BIRTH RIGHT

Un film de Naoki Hashimoto

Au nom de la mère

Depuis quelques jours, Mika observe à distance un couple marié et leur fille, Ayano. Après avoir gagné la confiance de cette dernière, Mika va la kidnapper et la séquestrer dans un bâtiment désaffecté…

« Je ne fais pas des films pour distraire. Je pense que les films sont faits pour naître au cinéma et ne pas en sortir ». Tels seront les mots prononcés par Naoki Hashimoto avant la projection de son film au 13e festival du film asiatique de Deauville. D’emblée, nous pouvons attendre un film sans concession de la part de son réalisateur si ses propos se retrouvent pleinement à l’écran… et c’est le cas.

En partant d’un sujet universel, qui est celui des orphelins et de leur désir d’appartenance à une véritable famille, Naoki Hashimoto, dont c’est le premier film en tant que réalisateur (l’homme est déjà producteur ciné et télé), arrive à dériver vers le film de genre, le film de captivité. Dès les premiers plans montrant Mika immobile, cachée derrière des arbres, observant à travers une baie vitrée le quotidien banal d’une famille, on sait que Hashimoto va nous livrer une œuvre personnelle, hors des sentiers battus de ce type de production. Ces plans rappelant « Le Sixième sens » (« Manhunter » en VO) de Michael Mann (mais sans le côté flashy 80’s propre au réalisateur chicagoen), annoncent d’emblée que quelque chose de grave va se passer. Mais là ou d’autres auraient également tendance à verser dans le sensationnel et la violence physique à outrance, tel « Funny Games » de Haneke (ce qui est loin d’être un défaut en soi), « Birth Right » est un film tendu, jouant sur une captivité lente et psychologiquement douloureuse. Pas besoin de massacrer son prisonnier à coup de club de golf, lorsque l’on a le temps de le laisser mourir naturellement, si on le souhaite. Car la violence graphique n’intéresse pas Hashimoto, tout comme l’appartenance à un genre.

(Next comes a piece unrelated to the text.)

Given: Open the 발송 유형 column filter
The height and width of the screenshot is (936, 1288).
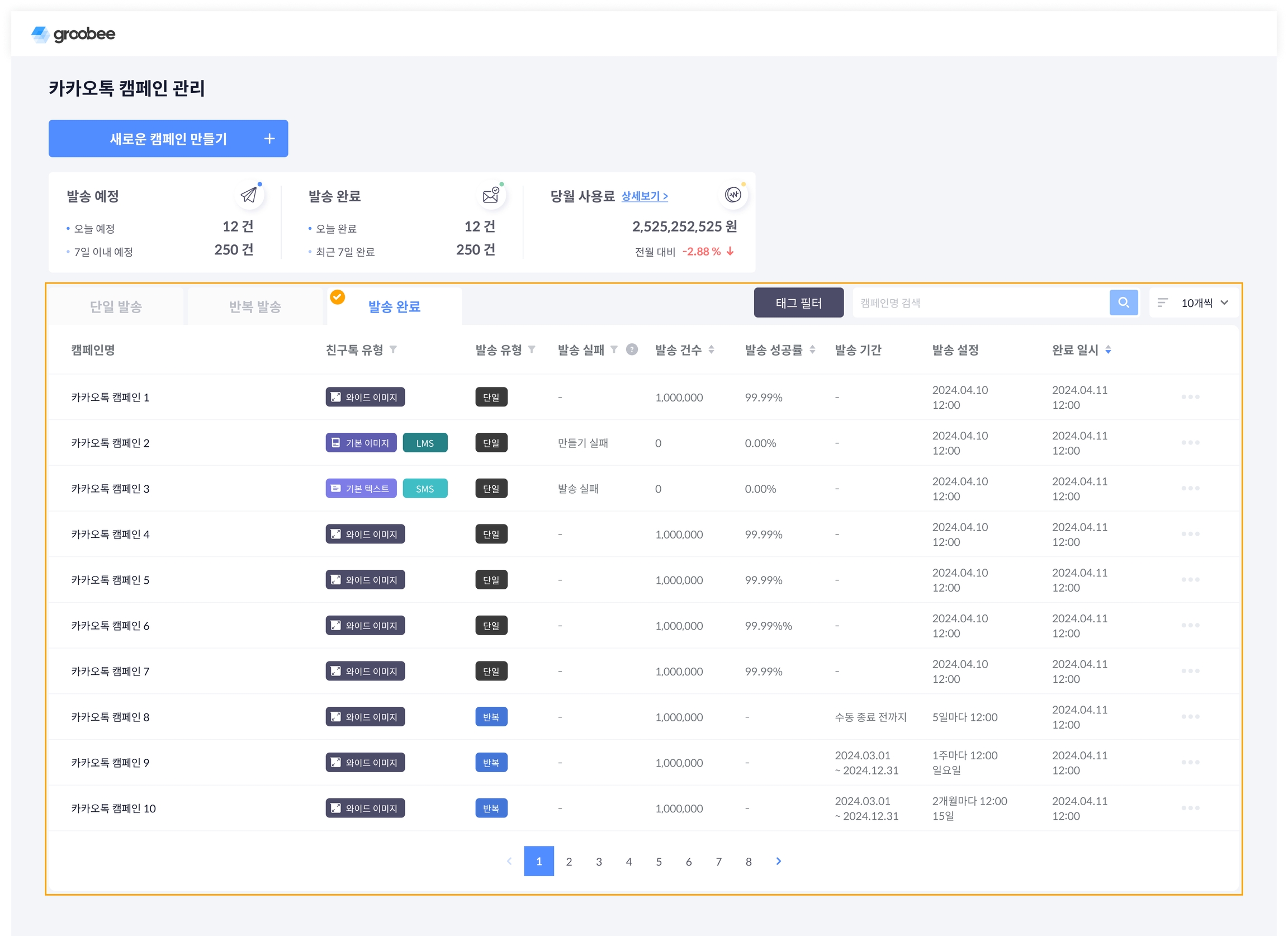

Possédant une cinématographie basée sur l’usage de longs plans et un montage simple (pas simpliste) et efficace, Hashimoto ne fait que très peu d’erreurs. Quelques plans s’enchaînent mal par ci par là, mais ce n’est qu’un léger détail, rapidement pardonné par la maitrise du cadre et la gestion millimétrée de l’espace. Portés à l’écran par des actrices aussi belles que talentueuses, les deux personnages principaux sont d’une justesse dont devrait s’inspirer beaucoup de monde. Entre deux scènes magnifiques (la rencontre entre la captive et sa tortionnaire ainsi que le climax très émouvant), la captivité repose sur le jeu posé de la première, confronté à la peur maitrisée (« mais je trouve qu’elle surjoue encore », dira Hashimoto de sa jeune actrice) de la seconde.

Histoire de vengeance ou quête de d’un amour perdu, chacun est libre d’interpréter et de s’approprier le film comme il le souhaite, le réalisateur nous livrant un produit appartenant désormais à son spectateur. Souhaitons à Naoki Hashimoto que ce premier essai soit suivi de nombreux films, tant il est rare de voir autant de dévotion et de refus de compromis de nos jours. « Je pense que mon film ne plaira qu’à 20% de son public ». Ce qui est sûr, c’est que nous en faisons partie.